Michael Jay Fotograf Berlin

Selling photos across agencies

Shutterstock “testing” new price plans

In a forum post, Shutterstock has announced they are “testing” (a rather common way of saying “introducing”) new price plans for some of their customers.

The new packages come in between the customers who are only occasionally shopping for images and go for an image pack and those who will use images almost daily and are better off with the subscription packages. From a market point, this offer somewhat makes sense as measure of customer retention.

The new images packs offer a monthly volume of 10 Images or 50 images and come at prices of $29 and $99 a month according to a screen shot shared in the forum.

How does this compare to the competition?

If my memory serves me well, among the better known agencies Depositphotos was the first to introduce small subscription offers. Their current plan consists of 30 images for $29 a month.

At iStock, I only get to see Euro prices, they do offer subscription packages with 10 images for €35 (probably $39), 25 images for €55 ($59?) and 50 images for €85 ($99?)

Adobe Stock offers a subscription with 10 images in addition to their Creative Cloud offers for roughly $30 a month.

What do we get as a contributor?

Shutterstock has obviously already found that paying out subscription royalties of 25 to 38 cents per download will not go well with the community of contributors. In their announcement, they stated that we are going to be paid for those subscription packages based on our individual earning tier. For beginners this would mean a 20% share of the revenue, if you have reached the second tier you would get 25% of the customer price and at the highest level 30%.
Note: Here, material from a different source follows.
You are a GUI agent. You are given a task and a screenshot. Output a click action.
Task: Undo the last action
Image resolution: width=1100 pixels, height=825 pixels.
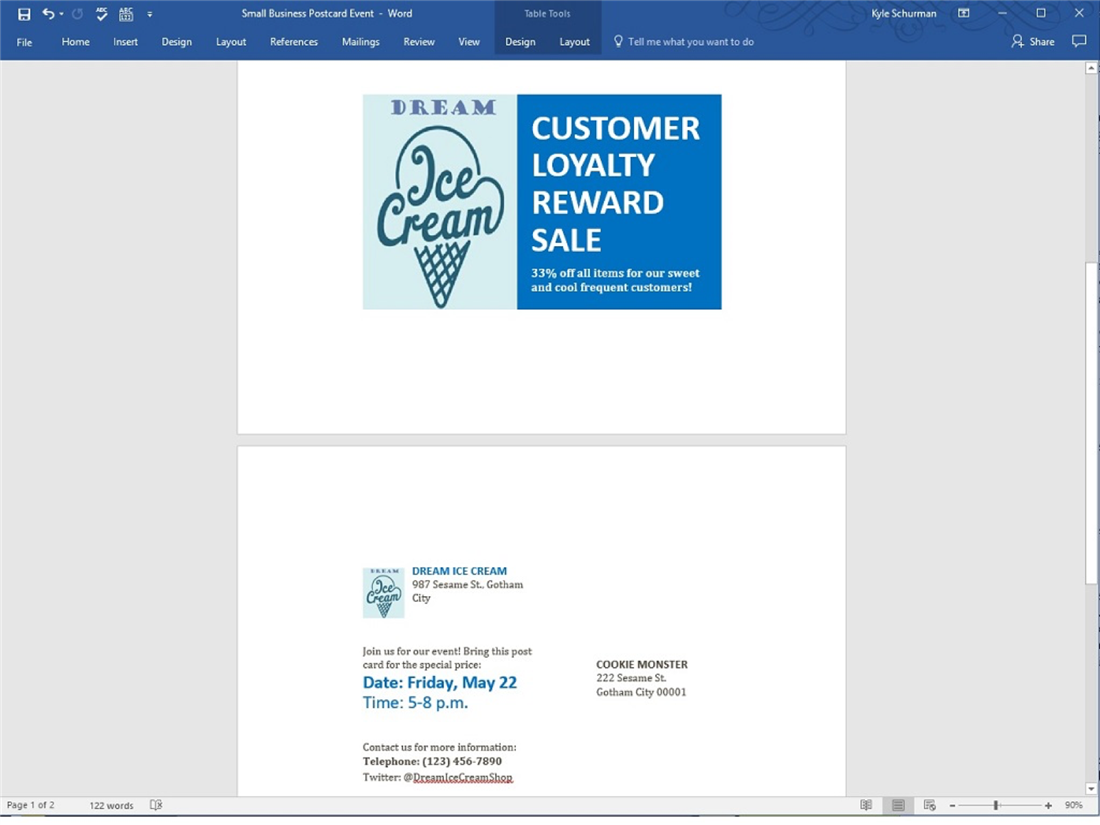click(x=47, y=13)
Based on the subscription prices these percentages are likely to be applied on the average price per images of the subscriptions: The smaller package of 10 images costs $29 or $2.90 per image. The payout to contributors for this package would be $0.58 for the lowest and $0.87 for the highest earning tiers. The larger package with 50 images per month comes at $99 or just below $2 per image, so the payouts would be $0.40 up to $0.60. These earnings are supposed to be entered in the “Single & Others” column of the earnings page.

This had lead to wide spread contributor protests against Depositphotos; at Deposit contributors will only earn their subscription royalties for each download made in the monthly subscription, effectively limiting the payout for Deposit to a maximum of 30% but likely well below that and far below what contributors used to get from comparable credit sales. It has also lead me to stop supplying new images to Depositphotos last year.

At iStock, with their new terms to be introduced earlier this year but still delayed, non-exclusive contributors are supposed to earn 15% based on the customer’s effective price. This would translate into roughly 60 cents for a download from a 10-a-month subscription ($39 / 10 downloads = $3.90 per download, 15% of which would be 58.5 cents) down to 30 cents for the 50 images subscription. In theory, prices higher than this could be reached whenever the customers do not use up their monthly volume but the smaller a subscription volume, the lower it seems that this probability comes true.

With Adobe Stock, contributors are supposed to earn a fixed percentage of 33% with minimum payments guaranteed for larger subscriptions. With the 10 images/$30 subscription this would translate into 0.99 sales and I indeed see quite a lot of those coming in. So it appears that Adobe/Fotolia are paying the best prices to contributors for this kind of subscription.

All in all, the new Shutterstock offer addresses a range of clients that do find offers on competing sites already, so from a business point of view it was a logical and expectable step. The payment to contributors falls short of what Adobe offers to their contributors but is well ahead of iStock and especially Depositphotos. I have no doubt that these subscription offers are here to stay, despite the wording says “testing” I can’t see a real reason why this test would be considered a failure.

The only thing we don’t know yet is how much of the Single Image sales at up to $2.85 are going to be sacrificed by these new offers. But since they are available on the market already, there is no way to avoid them.